How High Can You Go?(转载)

How High Can You Go?

by Jonathan Lewis

Introduction

Someone on the Oracle-L mailing list recently asked, “Does Oracle impose any limit on the height of a b-tree index?” A member of the list, who had been on one of the official advanced internals courses, said that his notes quoted a limit of 24. But that’s not an obvious limit, so how do you find out whether it’s right or not?

If you’ve got about 50GB of free disk space, Oracle 9.2 or better, and around 10 hours of run time, then this article will tell you how. (It’s just for fun, but you may pick up a couple of useful ideas on the way.)

How Big is Big?

In an earlier on Oracle’s implementation of B-trees' indexes, I pointed out that B-trees are always balanced — every leaf is the same distance from the root. So how big will an index have to be to get to a height of 24 (or blevel = 23)?

If we push Oracle into the worst possible case, we could build an index that degenerated into a binary tree. In other words, every branch block holds pointers to just two other index blocks; and at the bottom of the index, every leaf block points to just one row in a table.

The arithmetic is easy — we just keep multiplying by two:

 The root block at blevel = 23 points to 2 branch blocks below Two branch blocks at blevel = 22 point to 4 branch blocks below Four branch blocks at blevel = 21 point to 8 branch blocks below 2^3 branch blocks at blevel = 20 point to 2^4 branch blocks below … 2^22 branch blocks at blevel = 1 point to 2^23 leaf blocks below

So if we wanted a fully populated B-tree of height 24, we would have to build an index containing 2^24 — 1 blocks, and a table with 2^23 rows. Once we had built it, we could add one more row to the table that would cause an index block split to propagate all the way to the top of the tree to see if Oracle could cope with an index of height 25.

Assume we use the smallest block size available (in my case 2K, I don’t think the modern versions of Oracle allow for anything less), 2^24 blocks is 32GB. Add to that the size of the table that you need to index, and then the volume of undo you would generate, not forgetting the temporary space you might need to build the index; and the experiment seems a little over the top.

Because It’s There

It may be difficult, but that doesn’t mean you shouldn’t (or can’t) do it.
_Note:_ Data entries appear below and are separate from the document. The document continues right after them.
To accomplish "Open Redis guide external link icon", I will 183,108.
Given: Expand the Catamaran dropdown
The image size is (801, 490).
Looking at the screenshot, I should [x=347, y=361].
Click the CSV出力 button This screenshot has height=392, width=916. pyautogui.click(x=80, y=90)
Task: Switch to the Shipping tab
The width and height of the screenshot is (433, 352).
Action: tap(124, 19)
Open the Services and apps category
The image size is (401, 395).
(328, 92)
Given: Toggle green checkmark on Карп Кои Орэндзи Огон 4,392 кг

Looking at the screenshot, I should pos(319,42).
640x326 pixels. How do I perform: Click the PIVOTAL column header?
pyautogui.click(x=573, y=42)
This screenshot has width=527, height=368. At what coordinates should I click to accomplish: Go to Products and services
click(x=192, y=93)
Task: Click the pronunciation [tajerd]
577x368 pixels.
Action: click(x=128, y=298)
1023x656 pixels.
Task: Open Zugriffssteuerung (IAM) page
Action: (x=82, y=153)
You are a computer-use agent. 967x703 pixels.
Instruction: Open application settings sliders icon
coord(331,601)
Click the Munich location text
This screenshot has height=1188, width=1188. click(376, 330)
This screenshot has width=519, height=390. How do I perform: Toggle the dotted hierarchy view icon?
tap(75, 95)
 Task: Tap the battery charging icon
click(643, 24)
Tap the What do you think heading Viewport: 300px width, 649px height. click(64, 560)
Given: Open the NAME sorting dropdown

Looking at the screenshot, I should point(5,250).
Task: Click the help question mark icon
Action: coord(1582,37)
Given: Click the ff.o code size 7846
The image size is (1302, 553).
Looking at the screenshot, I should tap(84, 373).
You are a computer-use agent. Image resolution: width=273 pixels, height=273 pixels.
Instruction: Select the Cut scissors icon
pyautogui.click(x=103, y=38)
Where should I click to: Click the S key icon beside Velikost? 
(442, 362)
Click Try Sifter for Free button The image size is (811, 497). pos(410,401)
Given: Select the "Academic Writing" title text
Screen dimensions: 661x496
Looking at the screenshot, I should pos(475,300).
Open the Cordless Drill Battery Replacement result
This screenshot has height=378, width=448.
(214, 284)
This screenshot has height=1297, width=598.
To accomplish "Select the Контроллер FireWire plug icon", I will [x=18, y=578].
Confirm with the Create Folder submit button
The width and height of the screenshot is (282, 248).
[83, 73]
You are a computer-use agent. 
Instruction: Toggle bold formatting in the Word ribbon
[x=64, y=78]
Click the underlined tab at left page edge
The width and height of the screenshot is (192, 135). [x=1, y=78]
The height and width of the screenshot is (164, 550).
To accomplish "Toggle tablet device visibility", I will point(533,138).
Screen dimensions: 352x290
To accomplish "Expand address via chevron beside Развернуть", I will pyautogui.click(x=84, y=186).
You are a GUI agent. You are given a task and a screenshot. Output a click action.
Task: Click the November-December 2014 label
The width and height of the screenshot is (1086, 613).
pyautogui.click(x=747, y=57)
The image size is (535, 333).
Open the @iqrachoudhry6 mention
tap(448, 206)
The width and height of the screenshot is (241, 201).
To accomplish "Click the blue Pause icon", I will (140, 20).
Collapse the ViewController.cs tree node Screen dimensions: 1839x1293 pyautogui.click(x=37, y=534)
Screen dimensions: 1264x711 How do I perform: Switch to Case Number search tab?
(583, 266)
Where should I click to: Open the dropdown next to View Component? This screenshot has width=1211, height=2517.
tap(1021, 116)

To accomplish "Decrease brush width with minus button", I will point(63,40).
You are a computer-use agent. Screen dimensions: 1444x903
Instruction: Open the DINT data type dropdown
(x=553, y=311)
Anyway, you might learn something useful along the way; and you can always ration the amount of time you’re prepared to spend on the exercise.

So, did I manage to build the test case in a realistic time frame? I have to admit that I didn’t finish the job that I’ve just described. After completing the proof of concept and testing the code, I put it to one side, waiting for a machine with plenty of disk space. But this was my strategy:

§  I couldn’t build a table, then index it — building the index would probably take too long — so I would create an empty table and insert rows into it. (If necessary I would use a pl/sql loop and commit every few minutes to keep the size of my undo tablespace down.)

§  I didn’t need to build a huge table; I could build a table with just one small column, and use a function-based index to create the big index. A table with the target 2^23 (8 million) rows need only be a hundred megabytes or so by the time the index reached 32 GB.

§  I wouldn’t use the validate index (or analyze index validate structure) command to check the index height — it would probably take ages, doing lots of disk reads and other nasty stuff like delayed block cleanout — I would just dump the index root block (the one immediately after the segment header block) and check the value of the blevel field (kdxcolev) in the trace file.

§  Since I wasn’t going to use create.. nologging, I would disable archivelog mode for the duration — I’d even set the _disable_logging parameter to true and create much bigger log files if that helped.

But the problem remained: How was I to rig the system to make sure that my B-tree index turned into a minimalist binary tree (two entries per block)? Oracle 9i gave me the answer to that one. In earlier versions of Oracle, a single index entry had a size limit that was around 40 percent of the block size — for example 3,128 bytes for a database using 8K blocks. But the limit in Oracle 9 had increased to about 75 percent; it’s 6,398 bytes for an 8K block, and 1,478 bytes for a 2K block.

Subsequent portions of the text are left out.